Das Bundesverkehrsministerium will die Radverkehrsregeln der aktuellen Entwicklung auf der Straße anpassen. Das ist längst überfällig, geht aber beim S-Pedelec nicht weit genug.

Endlich: Ist die Novelle der Straßenverkehrsordnung (StVO) erst einmal umgesetzt, dürfen Eltern und Kinder gemeinsam auf dem Bürgersteig Rad fahren. Bislang ist das verboten. Noch gilt: Bis zu ihrem achten Lebensjahr müssen Kinder mit dem Rad auf den Bürgersteig, bis zu ihrem vollendeten zehnten Lebensjahr dürfen sie es. Ihre Aufsichtspersonen dagegen sind laut Paragraf 2, Absatz 5 der StVO verpflichtet, auf der Straße oder dem Radweg zu fahren.
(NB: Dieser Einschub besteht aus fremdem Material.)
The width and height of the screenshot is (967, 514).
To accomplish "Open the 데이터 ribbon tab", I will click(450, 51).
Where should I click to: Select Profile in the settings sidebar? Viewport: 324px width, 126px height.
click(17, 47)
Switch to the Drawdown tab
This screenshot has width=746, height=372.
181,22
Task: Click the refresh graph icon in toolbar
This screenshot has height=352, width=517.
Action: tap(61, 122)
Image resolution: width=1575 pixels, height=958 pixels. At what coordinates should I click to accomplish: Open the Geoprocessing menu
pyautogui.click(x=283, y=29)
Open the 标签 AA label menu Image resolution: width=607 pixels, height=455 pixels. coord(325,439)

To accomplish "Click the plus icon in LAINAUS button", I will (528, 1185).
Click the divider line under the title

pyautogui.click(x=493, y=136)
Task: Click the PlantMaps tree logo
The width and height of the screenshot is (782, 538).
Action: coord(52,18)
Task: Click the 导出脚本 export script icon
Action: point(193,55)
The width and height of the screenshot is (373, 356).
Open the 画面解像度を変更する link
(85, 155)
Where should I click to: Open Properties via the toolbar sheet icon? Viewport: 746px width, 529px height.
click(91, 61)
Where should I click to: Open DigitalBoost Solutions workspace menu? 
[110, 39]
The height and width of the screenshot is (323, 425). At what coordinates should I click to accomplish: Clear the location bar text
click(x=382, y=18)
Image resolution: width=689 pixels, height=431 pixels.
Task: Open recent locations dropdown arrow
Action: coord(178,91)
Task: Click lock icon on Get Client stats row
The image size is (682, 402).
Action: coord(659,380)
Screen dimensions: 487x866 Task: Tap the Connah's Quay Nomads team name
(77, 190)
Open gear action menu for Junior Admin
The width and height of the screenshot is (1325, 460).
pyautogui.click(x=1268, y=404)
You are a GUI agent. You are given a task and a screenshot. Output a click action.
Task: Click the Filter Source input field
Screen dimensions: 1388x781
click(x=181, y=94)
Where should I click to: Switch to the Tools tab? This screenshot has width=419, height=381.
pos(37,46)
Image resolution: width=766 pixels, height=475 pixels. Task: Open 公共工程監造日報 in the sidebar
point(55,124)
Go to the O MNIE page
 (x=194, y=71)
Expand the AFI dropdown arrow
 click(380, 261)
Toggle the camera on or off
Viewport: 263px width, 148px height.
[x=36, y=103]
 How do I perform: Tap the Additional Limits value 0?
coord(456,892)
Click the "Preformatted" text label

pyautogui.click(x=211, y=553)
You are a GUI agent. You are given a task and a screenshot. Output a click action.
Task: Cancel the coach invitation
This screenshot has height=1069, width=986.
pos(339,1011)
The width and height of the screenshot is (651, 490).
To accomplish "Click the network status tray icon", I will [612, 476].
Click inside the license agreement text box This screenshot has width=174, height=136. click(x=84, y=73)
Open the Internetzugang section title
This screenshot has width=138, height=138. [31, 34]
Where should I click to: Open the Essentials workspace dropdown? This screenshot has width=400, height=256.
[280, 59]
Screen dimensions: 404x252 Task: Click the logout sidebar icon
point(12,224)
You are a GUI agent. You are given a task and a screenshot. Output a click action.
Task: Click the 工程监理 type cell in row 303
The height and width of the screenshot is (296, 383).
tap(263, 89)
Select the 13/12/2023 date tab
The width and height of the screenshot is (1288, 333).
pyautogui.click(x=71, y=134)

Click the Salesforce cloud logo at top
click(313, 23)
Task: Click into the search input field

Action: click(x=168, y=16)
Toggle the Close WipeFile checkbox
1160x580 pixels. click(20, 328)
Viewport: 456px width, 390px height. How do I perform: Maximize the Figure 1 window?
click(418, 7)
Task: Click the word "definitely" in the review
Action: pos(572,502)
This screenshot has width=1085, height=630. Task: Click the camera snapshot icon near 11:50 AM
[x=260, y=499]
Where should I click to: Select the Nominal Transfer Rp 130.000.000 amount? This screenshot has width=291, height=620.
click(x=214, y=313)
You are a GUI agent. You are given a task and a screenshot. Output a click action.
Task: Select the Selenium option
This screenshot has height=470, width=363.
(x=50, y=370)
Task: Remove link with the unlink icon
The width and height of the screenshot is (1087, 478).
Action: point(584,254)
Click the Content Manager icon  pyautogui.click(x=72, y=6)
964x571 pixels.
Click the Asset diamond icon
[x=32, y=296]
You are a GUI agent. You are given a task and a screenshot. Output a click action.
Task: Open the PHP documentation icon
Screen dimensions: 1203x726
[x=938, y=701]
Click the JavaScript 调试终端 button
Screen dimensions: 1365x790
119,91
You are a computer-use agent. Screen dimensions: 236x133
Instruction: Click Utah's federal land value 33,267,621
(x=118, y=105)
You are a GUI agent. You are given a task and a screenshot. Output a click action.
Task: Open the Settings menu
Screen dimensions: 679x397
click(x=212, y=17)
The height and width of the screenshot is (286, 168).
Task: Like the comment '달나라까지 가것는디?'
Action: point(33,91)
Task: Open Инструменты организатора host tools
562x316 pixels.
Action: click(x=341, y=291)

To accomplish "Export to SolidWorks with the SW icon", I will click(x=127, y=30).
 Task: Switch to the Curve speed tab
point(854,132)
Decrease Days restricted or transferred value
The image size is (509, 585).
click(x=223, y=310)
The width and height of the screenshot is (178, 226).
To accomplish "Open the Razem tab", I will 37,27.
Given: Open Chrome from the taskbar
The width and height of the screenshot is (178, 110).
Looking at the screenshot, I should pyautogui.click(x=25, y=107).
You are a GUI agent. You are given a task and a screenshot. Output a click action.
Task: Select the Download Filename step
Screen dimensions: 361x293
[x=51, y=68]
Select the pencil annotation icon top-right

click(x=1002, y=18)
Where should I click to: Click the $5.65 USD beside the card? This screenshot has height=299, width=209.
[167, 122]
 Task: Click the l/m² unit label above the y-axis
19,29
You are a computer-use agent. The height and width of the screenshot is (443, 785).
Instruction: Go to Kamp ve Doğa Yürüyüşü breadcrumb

Dieser Paragraf bringt Eltern immer wieder in Schwierigkeiten, denn die StVO kollidiert mit ihrer Aufsichtspflicht. Schließlich müssen jüngere Kinder beim Radfahren angeleitet werden. Sie haben nicht jede Ausfahrt im Blick, die den Gehweg kreuzt. Zudem sind Kinder Träumer, sie lassen sich schnell ablenken und brauchen die Hinweise ihrer Eltern. Das ist von der Straße oder dem Radweg aus aber nicht immer möglich. Vor allem dann nicht, wenn der Gehweg hinter Parkplätzen oder Blumenbeeten liegt.

Aus diesem Grund begleiten bereits heute Eltern ihre jüngeren Kinder auf dem Gehweg. Von den Fußgängern und der Polizei wird das meistens toleriert. Mit der Novelle wird das Problem nun endlich behoben, es besteht dann Rechtssicherheit. Aufsichtspersonen dürfen auf dem Gehweg Rad fahren, um ihre radelnden Kinder zu begleiten.

Was genau ist ein E-Bike?

Für Verwirrung sorgte dagegen eine Meldung des Bundesverkehrsministeriums. Im Juli hieß es, dass das Ministerium den zuständigen Straßenverkehrsbehörden die Freigabe von Radwegen für E-Bikes ermögliche, durch die Einführung des Zusatzzeichens „E-Bikes frei“.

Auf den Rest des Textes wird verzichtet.